Mari bernostalgia sejenak! Kembali ke 30 tahun lalu, tahun 90-an, internet belum semasif saat ini. Komputer dan internet hanya untuk kalangan-kalangan tertentu "Kalangan Mampu Banget". Untuk mendapatkan informasi lengkap pengetahuan umum ada namanya buku pintar, buku RPUL (Rangkuman Pengetahuan Umum Lengkap), buat lihat peta Indonesia dan dunia ada namanya buku Atlas. Guru IPS saya waktu SD dulu sering memberikan tugas untuk menggambar peta Indonesia. Secara tidak langsung anak murid jadi tahu pulau-pulau, provinsi dan kota besar yang ada di Indonesia tanpa harus menghafalnya. Waktu masih kanak-kanak ada permainan edukatif, namanya Pancasila Lima Dasar, para generasi milenial yang seumuran denganku pasti tahu permainan ini. Permainan ini biasanya dimainkan lebih dari dua orang, jari tangan dihitung sesuai abjad lalu menanyakan pertanyaan umum seperti nama buah atau hewan dengan huruf awalan "J", nama negara yang huruf awalannya "B", dan berbagai pertanyaan lainnya. Permainan seru ini mengasah pengetahuan umum kami di masa itu.
Jika dibandingkan dengan masa lalu, era digitalisasi saat ini memberikan banyak kemudahan dalam mengakses ilmu pengetahuan, apalagi Generasi Z dan Alpha yang Tech Savvy, sejak mereka lahir sudah kenal dan terpapar dengan gadget. Tetapi mengapa anak-anak zaman now pengetahuan umumnya cetek? Itu belum ditanya soal matematika loh!
Rendahnya Minat Baca di Indonesia
Pertanyaannya adalah "seberapa ingin mereka mengetahui?" Curiosity! Rasa ingin tahu akan mengundang minat membaca. Sayangnya menurut data UNESCO, Indonesia berada di uratan kedua terbawah soal literasi artinya minat baca masyarakat kita masih sangat rendah yaitu 0,001% dimana diantara 1.000 orang Indonesia cuma 1 orang yang rajin membaca.

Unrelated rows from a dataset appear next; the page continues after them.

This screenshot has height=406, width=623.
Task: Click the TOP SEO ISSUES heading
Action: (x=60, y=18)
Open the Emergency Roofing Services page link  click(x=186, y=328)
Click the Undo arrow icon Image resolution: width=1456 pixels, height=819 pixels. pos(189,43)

Data lainnya yang menunjukkan rendahnya literasi di Indonesia dapat dilihat dari skor Programme for International Student Assessment (PISA), PISA adalah sebuah program asesmen berskala internasional yang menguji dan mengukur tingkat pengetahuan, keterampilan, kesejahteraan, dan kesetaraan pada siswa usia 15 tahun. Menurut Organisation for Economic Co-operation and Development (OECD), Skor PISA Indonesia pada subjek kemampuan membaca adalah 359, skor ini sebenarnya masih terpaut jauh 117 poin dari skor rata-rata global 476, untuk subjek kemampuan matematika skornya 366 (skor global 472), dan subjek kemampuan sains skornya 383 (skor global 485). Posisi Indonesia berada di peringkat ke-66 dari 1 negara yang mengikuti PISA 2022.

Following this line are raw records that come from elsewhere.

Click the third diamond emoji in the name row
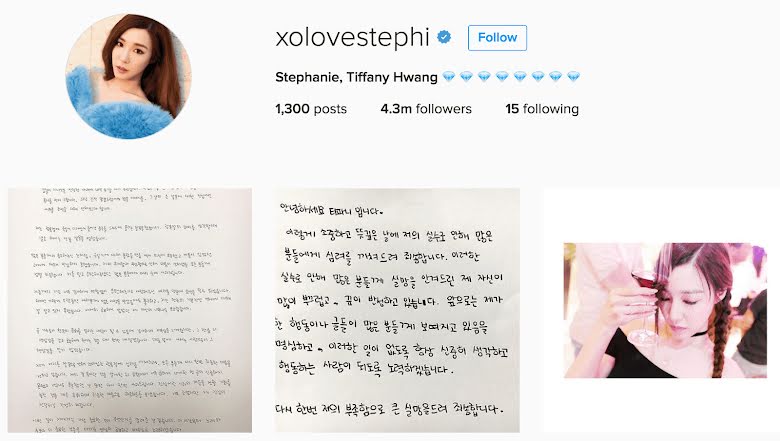 pyautogui.click(x=485, y=77)
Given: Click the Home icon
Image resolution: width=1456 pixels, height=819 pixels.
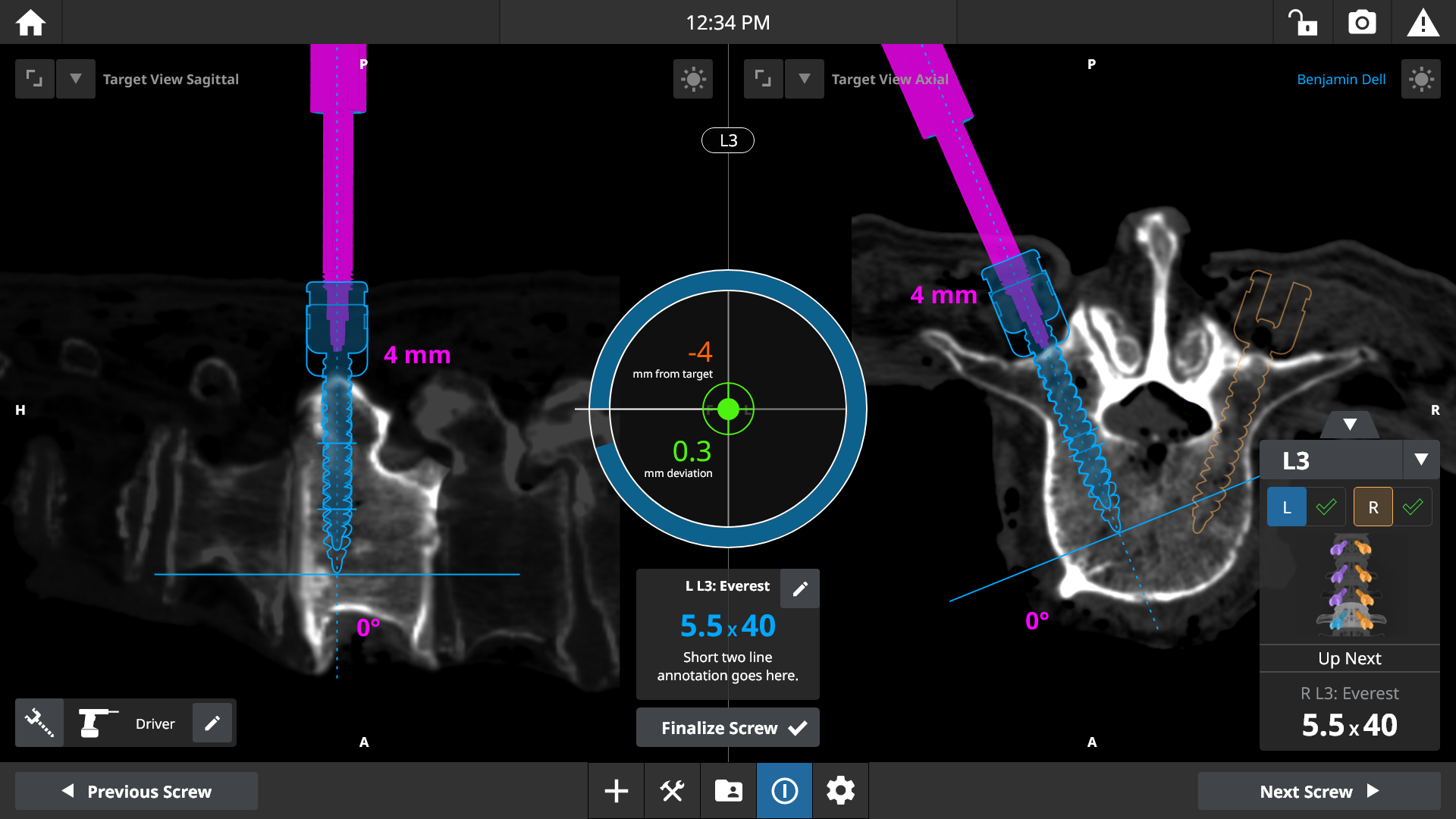Looking at the screenshot, I should (x=30, y=22).
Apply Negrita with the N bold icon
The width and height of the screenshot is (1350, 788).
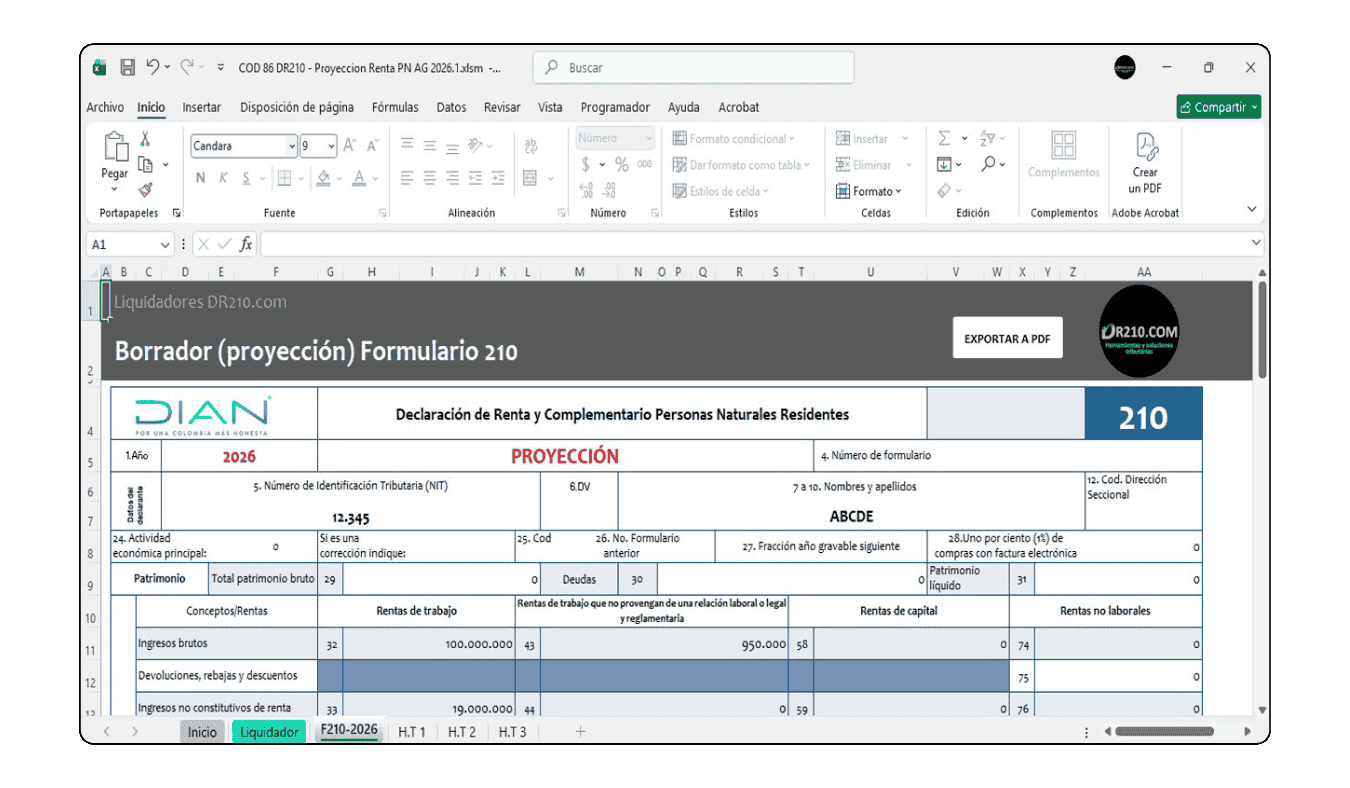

Berdasarkan hasil kajian dari Lilik Tahmiden dan Wawan Krismantor tentang Permasalahan Budaya Membaca Indonesia (Studi Pustaka tentang Problematika dan Solusinya), salah satu faktor pendorong rendahnya kemampuan dan budaya baca siswa di Indonesia adalah belum maksimalnya sarana prasarana dan pelayanan perpustakaan sekolah sebagai pusat pengembangan dan kemampuan membaca siswa.
Hasil kajian lainnya yang dilakukan oleh Amriani Amir, yang meneliti faktor-faktor penyebab rendahnya minat baca siswa di daerah Terpencil, Terdepan, dan Tertinggal, hasil penelitiannya menunjukkan bahwa rendahnya minat baca siswa di daerah 3T terutama di Kalimantan Barat karena beberapa faktor utama yaitu keterbatasan akses buku bacaan khususnya buku pelajaran sekolah, kurangnya motivasi karena umumnya orang tua berpendidikan rendah dan kurangnya waktu yang tersedia untuk membaca di rumah karena harus bekerja sambilan membantu perekonomian keluarga.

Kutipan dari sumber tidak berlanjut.